I’ve been kind of using DropBox as an offsite backup. But I’m kind of done with it. It’s a constant upsell and pushing all kinds of other new features on you all the time. After looking at a bunch of other cloud storage providers, I’m switching over to pCloud. It’s a bit cheaper than DropBox and it’s very focused on just data storage. Lots of good reviews.
I’ve backed up my NAS there with just a straight sync. This is not really ideal because if I accidentally delete some stuff, it’s going to be deleted in pCloud too. I have 30 days to recover deleted files there, but it’s not the best in the long run. Better than DropBox though.
What I’d like to get going is an actual versioned, progressive backup. I think I might be able to use restic to do that on pCloud. Or maybe there’s a way to do it with rclone, which is what TrueNAS uses by default there. That’s the next thing I want to look into. And probably doing a local restic backup on an external drive as well. Future stuff. At least it’s somewhere else for now.
Also worth considering is that if my backup size goes over 2TB, I’ll have to figure something else out. The vast majority of that is music and movies. And I’m way more concerned about preserving my music. If I lost all my movies tomorrow, I’d actually be kind of ok with it. I might just move those to a local backup only at some point.
There’s a bunch of stuff to schedule in TrueNAS.
First the cloud sync / backup. I have one for my general files and another for all the app configuration stuff, which is all set up in a different data set on the NAS. These will both get synced to pCloud daily. Eventually something more robust as described as above.
Then there are S.M.A.R.T. tests for all the disks. I have those scheduled for once a week.
Finally there is a scrub task, which is a ZFS thing that I only partially understand.

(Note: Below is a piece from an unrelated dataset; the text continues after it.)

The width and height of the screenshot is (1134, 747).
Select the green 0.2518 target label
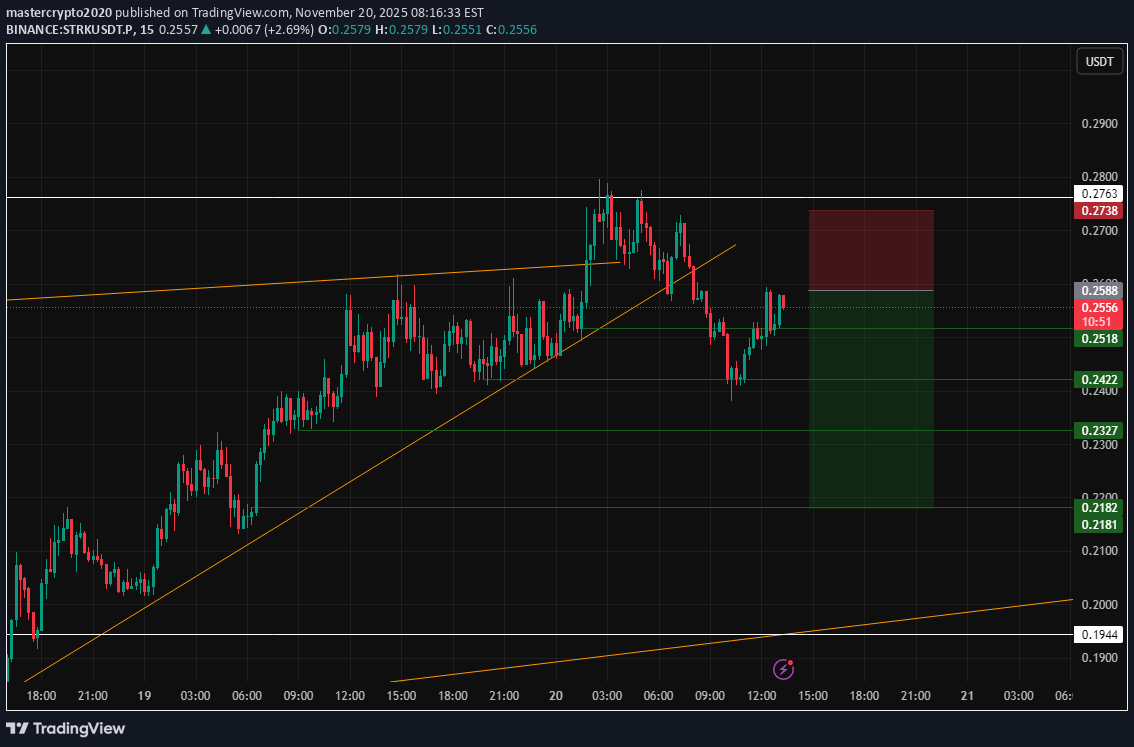[x=1098, y=339]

But I know that it examines all your stored data along with the checksums to see if anything has been corrupted. If it finds anything, it can generally correct it. So that’s nice. The schedule on that is a bit more complex based on what was set up by default. I’m not messing with that until I understand more.
I set up the timing on all that so each of these things should not be happening while another major taks is happening. I think that’s sensible. You don’t want to be syncing data while your checking your disks or data. I guess.
One thing I was proud of in my previous server setups was the monitoring I set up. Every service and app was checked via cronjobs. If it was running and OK, I’d ping a check I set up on https://healthchecks.io/. If it didn’t get a ping in a certain interval it would start emailing me.
There’s already some alerting built in to TrueNAS. If disks go down or have errors, if S.M.A.R.T. tests fail, and a few other things, I set up alerting to notify me by email.
But what if TrueNAS itself goes down? Power or internet goes out? For that I set up HealthChecks again with a very simple cronjob that pings every so often. If it doesn’t ping, I know about it.
I thought about doing the same for my other apps, but wound up installing Uptime Kuma. This is kind of the opposite idea. HealthChecks is like a “dead man’s drop” - it doesn’t get a ping, it takes action.
Uptime Kuma, on the other hand, pings each of my services regularly, and if that ping fails, it notifies me by email. Here’s my dashboard:
Just realizing I could go on for a while more, but that’s enough for one post. There will be more, probably, later.